USB is an abbreviation that stands for Universal Serial Bus. The USB connectors are mainly used to connect different kinds of USB cables with all standard compatible USB port. Primarily, USB cables are used for data transfer. The data transfer speeds may vary from 12Mbps in version 1.1 and up to 480 Mbps in version 2.0. USB ports also can be used to connect numerous computer accessories by replacing their specific cables with USB connectors.
The Working Mechanism of the USB
USB devices need low to medium bandwidths, and it is possible to plug them in and remove when the system is still functioning. Whenever the system enters the power saving mode, the USB device is automatically put into the sleeping mode. Once the system has been powered on, it enquires all the devices and allocates an address for the devices connected. Then, the computer will find out from each of the devices the type of data transfer it has to perform. You don’t have to switch off or restart the system to remove the USB device.

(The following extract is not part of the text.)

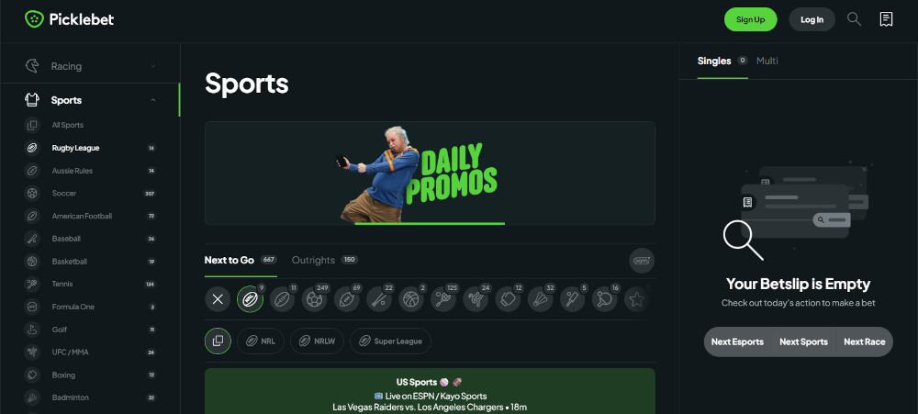Click the green Sign Up button
Screen dimensions: 918x414
pos(751,19)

The USB allows you the chance of being able to connect with up to 127 devices on your computer. Most devices will have the USB connector at their back, but there are some computers which have it on their front. Once you plug in, the operating system automatically searches and detects the new device. Incase you have the driver disk, make sure that you insert it once the operating system asks you to do so. If you had installed the device prior, the system will start interacting with it on plugging. USB devices come with their inbuilt cable and have an “A” connection on it. In the absence of the inbuilt cable, the device accepts a USB “B” connector. Type “A” connectors head upstream while the “B” connectors head downstream and link devices. To avoid the confusion the standard USB Uses both “A” and “B” connectors.
The USB has replaced many interfaces that have been used in the past like the parallel and the serial ports as well as the individual power chargers for portable devices. USB connectors are now commonly used with devices like network adapters and portable media players as well as video game consoles and smartphones.